AIM OF THE EXERCISE - Write the entries out exactly. Any images they hold stay out of the copy.

Data items

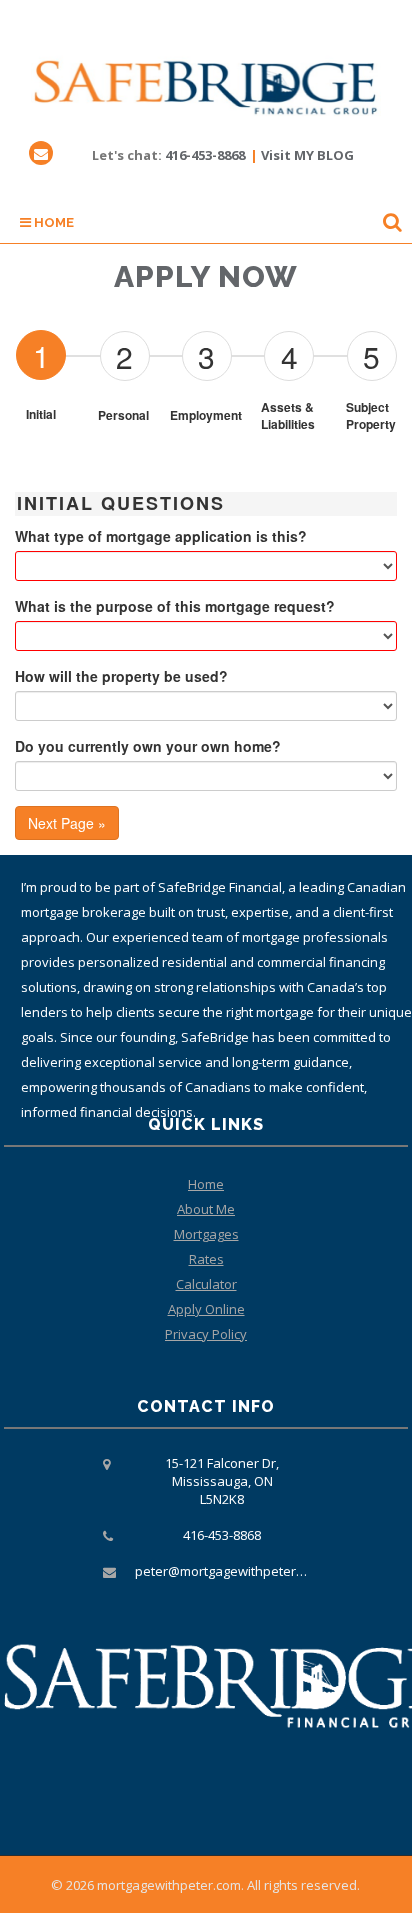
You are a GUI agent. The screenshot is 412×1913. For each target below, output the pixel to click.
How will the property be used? (121, 676)
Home (52, 222)
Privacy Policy (206, 1334)
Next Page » (67, 823)
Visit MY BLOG (307, 155)
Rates (206, 1259)
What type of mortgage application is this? (161, 536)
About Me (206, 1209)
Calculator (206, 1284)
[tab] (41, 355)
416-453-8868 (205, 155)
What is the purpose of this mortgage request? (175, 606)
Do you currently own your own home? (148, 746)
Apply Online (206, 1309)
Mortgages (206, 1234)
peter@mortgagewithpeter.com (229, 1571)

EXERCISE OUTPUT -
You are a GUI agent. The screenshot is 412×1913. For each target below, output the pixel to click.
How will the property be used? (121, 676)
Home (52, 222)
Privacy Policy (206, 1334)
Next Page » (67, 823)
Visit MY BLOG (307, 155)
Rates (206, 1259)
What type of mortgage application is this? (161, 536)
About Me (206, 1209)
Calculator (206, 1284)
[tab] (41, 355)
416-453-8868 (205, 155)
What is the purpose of this mortgage request? (175, 606)
Do you currently own your own home? (148, 746)
Apply Online (206, 1309)
Mortgages (206, 1234)
peter@mortgagewithpeter.com (229, 1571)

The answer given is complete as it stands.